I don't think you can even call a trained AI model "source available." To me the "source" is the training data. The model is as much of a binary as machine code. It doesn't even feel right to have it GPL licensed like code. I think it should get the same license you would give to a fractal art released to the public, e.g. CC.

alwayslikethis

It's not clear that copyright applies to model weights at all, given they are generated by a computer and isn't really a creative work. It is closer to a quantitative description of the underlying data, like a dictionary or word frequency list.

andrewmcwatters

I’m sure this will be controversial for some reason, but I think we should mostly reject the OSI’s definitions of “open” anything and leave that to the engineering public.

I don’t need a board to tell me what’s open.

And in the case of AI, if I can’t train the model from source materials with public source code and end up with the same weights, then it’s not open.

I don’t need people to tell me that.

OSI approved this and that has turned into a Ministry of Magic approved thinking situation that feels gross to me.

didibus

I agree. If it's open source, surely I can at least "compile" it myself. If the data is missing, I can't do that.

We'll end up with like 5 versions of the same "open source" model, all performing differently because they're all built with their own dataset. And yet, none of those will be considered a fork lol?

I don't know what the obsession is either. If you don't want to give others permission to use and modify everything that was used to build the program, why are you wanting to trick me in thinking you are, and still calling it open source?

strangecasts

> And in the case of AI, if I can’t train the model from source materials with public source code and end up with the same weights, then it’s not open.

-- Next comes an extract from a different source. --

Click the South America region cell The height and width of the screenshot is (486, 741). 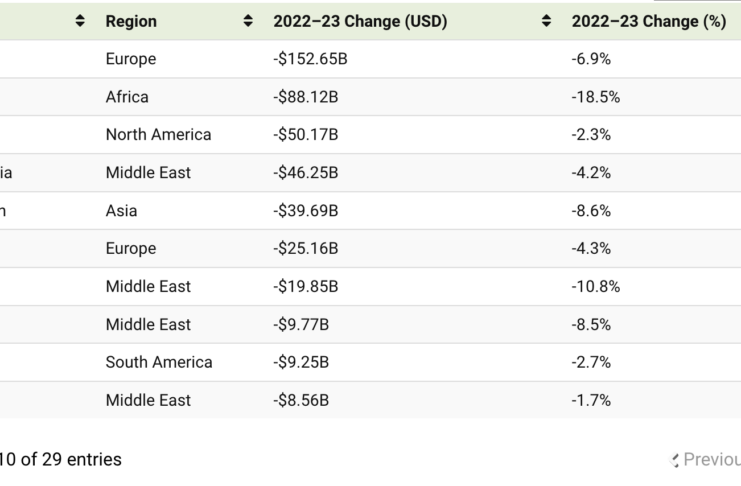point(159,362)
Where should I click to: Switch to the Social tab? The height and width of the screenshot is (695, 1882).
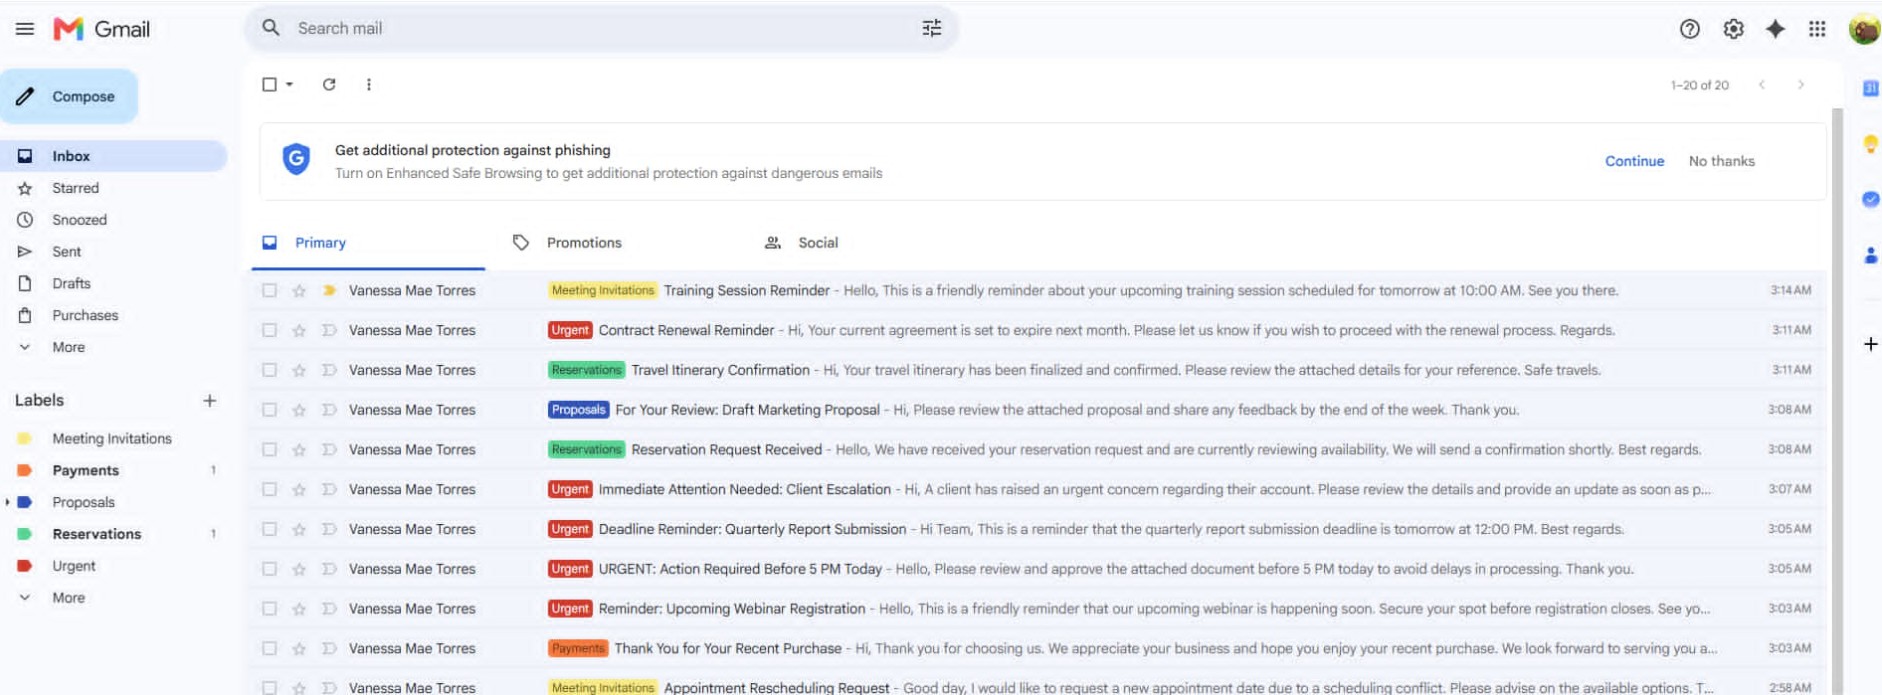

Making training exactly reproducible locks off a lot of optimizations, you are practically not going to get bit-for-bit reproducibility for nontrivial models

didibus

That's kind of true for normal programs as well, depending on the compiler you use, and if it has non-deterministic processes in it's compilation. But still, it's about being able to reproduce the same build process, and get a true realization of the program, even if not bit-for-bit, it's the same intended program.

samj

Nobody's asking for exact reproducibility — if the source code produces the software and it's appropriately licensed then it's Open Source.

Similarly, if you run the scripts and it produces the model then it's Open Source that happens to be AI.

To quote Bruce Perens (definition author): the training data IS the source code. Not a perfect analogy but better than a recipe calling for unicorn horns (e.g., FB/IG social graphs) and other toxic candy (e.g., NYT articles that will get users sued).

rockskon

To be fair, OSI approval also deters marketing teams from watering down the definition of open source into worthless feelgood slop.

tourmalinetaco

That’s already what’s happened though, even with MLMs. Without training data we’re back to modifying a binary file without the original source.

JumpCrisscross

> if I can’t train the model from source materials with public source code and end up with the same weights, then it’s not open

This is the new cracker/hacker, GIF pronunciation, crypto(currency)/crypto(graphy) mole hill. Like sure, nobody forces you to recognise any word. But the common usage already precludes open training data—that will only get more ensconced as more contracts and jurisdictions embrace it.

mistrial9

in historical warfare, Roman soldiers easily and brutally defeated brave, individualist and social opponents on the battlefield, arguably in markets afterwards. It is a sad and essential lesson that applies to modern situations.

In marketing terms, a simple market communication, consistently and diligently applied, in varied contexts and over time, can and usually will take hold despite untold number of individuals who shake their fists at the sky or cut with clever and cruel words that few hear IMHO

OSI branding and market communications seem very likely to me to be effective in the future, even if the content is exactly what is being objected to here so vehemently.